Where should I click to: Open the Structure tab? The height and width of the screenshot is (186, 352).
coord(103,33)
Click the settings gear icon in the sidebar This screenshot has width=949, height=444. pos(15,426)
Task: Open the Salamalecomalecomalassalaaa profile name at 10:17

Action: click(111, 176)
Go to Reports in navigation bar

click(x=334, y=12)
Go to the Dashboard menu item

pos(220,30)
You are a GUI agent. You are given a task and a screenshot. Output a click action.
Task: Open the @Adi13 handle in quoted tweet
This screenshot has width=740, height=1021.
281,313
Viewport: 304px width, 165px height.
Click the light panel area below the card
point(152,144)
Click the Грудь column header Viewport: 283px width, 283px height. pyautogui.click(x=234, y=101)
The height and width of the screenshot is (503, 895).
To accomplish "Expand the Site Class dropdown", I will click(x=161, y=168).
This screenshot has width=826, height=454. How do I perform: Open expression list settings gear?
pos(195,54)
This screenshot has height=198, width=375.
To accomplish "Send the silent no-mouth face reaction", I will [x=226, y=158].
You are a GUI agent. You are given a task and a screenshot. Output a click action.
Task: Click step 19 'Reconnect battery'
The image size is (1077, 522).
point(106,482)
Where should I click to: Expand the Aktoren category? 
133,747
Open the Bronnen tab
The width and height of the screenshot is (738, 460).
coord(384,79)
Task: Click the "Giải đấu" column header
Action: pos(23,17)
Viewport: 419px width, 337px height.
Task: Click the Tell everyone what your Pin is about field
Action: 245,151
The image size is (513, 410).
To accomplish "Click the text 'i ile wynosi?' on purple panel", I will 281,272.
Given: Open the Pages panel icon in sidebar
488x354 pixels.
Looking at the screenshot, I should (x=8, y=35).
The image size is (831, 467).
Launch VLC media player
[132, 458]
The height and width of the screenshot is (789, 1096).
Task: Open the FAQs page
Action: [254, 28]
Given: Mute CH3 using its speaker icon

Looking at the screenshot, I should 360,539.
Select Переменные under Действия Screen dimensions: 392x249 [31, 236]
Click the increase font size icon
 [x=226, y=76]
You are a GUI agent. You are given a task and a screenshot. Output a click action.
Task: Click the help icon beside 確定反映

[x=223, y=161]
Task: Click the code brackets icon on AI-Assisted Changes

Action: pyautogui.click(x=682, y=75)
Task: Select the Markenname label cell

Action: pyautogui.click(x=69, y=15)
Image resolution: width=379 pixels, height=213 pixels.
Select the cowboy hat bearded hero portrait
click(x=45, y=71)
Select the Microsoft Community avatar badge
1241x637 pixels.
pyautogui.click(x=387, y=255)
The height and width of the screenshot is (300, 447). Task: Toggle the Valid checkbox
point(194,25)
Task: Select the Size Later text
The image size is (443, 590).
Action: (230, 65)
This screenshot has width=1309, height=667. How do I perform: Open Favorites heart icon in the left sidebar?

**TASK OBJECTIVE**
Write out every line from the records above, word for word.

**OUTPUT OF THE EXERCISE**
Where should I click to: Open the Structure tab? The height and width of the screenshot is (186, 352).
coord(103,33)
Click the settings gear icon in the sidebar This screenshot has width=949, height=444. pos(15,426)
Task: Open the Salamalecomalecomalassalaaa profile name at 10:17

Action: click(111, 176)
Go to Reports in navigation bar

click(x=334, y=12)
Go to the Dashboard menu item

pos(220,30)
You are a GUI agent. You are given a task and a screenshot. Output a click action.
Task: Open the @Adi13 handle in quoted tweet
This screenshot has width=740, height=1021.
281,313
Viewport: 304px width, 165px height.
Click the light panel area below the card
point(152,144)
Click the Грудь column header Viewport: 283px width, 283px height. pyautogui.click(x=234, y=101)
The height and width of the screenshot is (503, 895).
To accomplish "Expand the Site Class dropdown", I will click(x=161, y=168).
This screenshot has width=826, height=454. How do I perform: Open expression list settings gear?
pos(195,54)
This screenshot has height=198, width=375.
To accomplish "Send the silent no-mouth face reaction", I will [x=226, y=158].
You are a GUI agent. You are given a task and a screenshot. Output a click action.
Task: Click step 19 'Reconnect battery'
The image size is (1077, 522).
point(106,482)
Where should I click to: Expand the Aktoren category? 
133,747
Open the Bronnen tab
The width and height of the screenshot is (738, 460).
coord(384,79)
Task: Click the "Giải đấu" column header
Action: pos(23,17)
Viewport: 419px width, 337px height.
Task: Click the Tell everyone what your Pin is about field
Action: 245,151
The image size is (513, 410).
To accomplish "Click the text 'i ile wynosi?' on purple panel", I will 281,272.
Given: Open the Pages panel icon in sidebar
488x354 pixels.
Looking at the screenshot, I should (x=8, y=35).
The image size is (831, 467).
Launch VLC media player
[132, 458]
The height and width of the screenshot is (789, 1096).
Task: Open the FAQs page
Action: [254, 28]
Given: Mute CH3 using its speaker icon

Looking at the screenshot, I should 360,539.
Select Переменные under Действия Screen dimensions: 392x249 [31, 236]
Click the increase font size icon
 [x=226, y=76]
You are a GUI agent. You are given a task and a screenshot. Output a click action.
Task: Click the help icon beside 確定反映

[x=223, y=161]
Task: Click the code brackets icon on AI-Assisted Changes

Action: pyautogui.click(x=682, y=75)
Task: Select the Markenname label cell

Action: pyautogui.click(x=69, y=15)
Image resolution: width=379 pixels, height=213 pixels.
Select the cowboy hat bearded hero portrait
click(x=45, y=71)
Select the Microsoft Community avatar badge
1241x637 pixels.
pyautogui.click(x=387, y=255)
The height and width of the screenshot is (300, 447). Task: Toggle the Valid checkbox
point(194,25)
Task: Select the Size Later text
The image size is (443, 590).
Action: (230, 65)
This screenshot has width=1309, height=667. How do I perform: Open Favorites heart icon in the left sidebar?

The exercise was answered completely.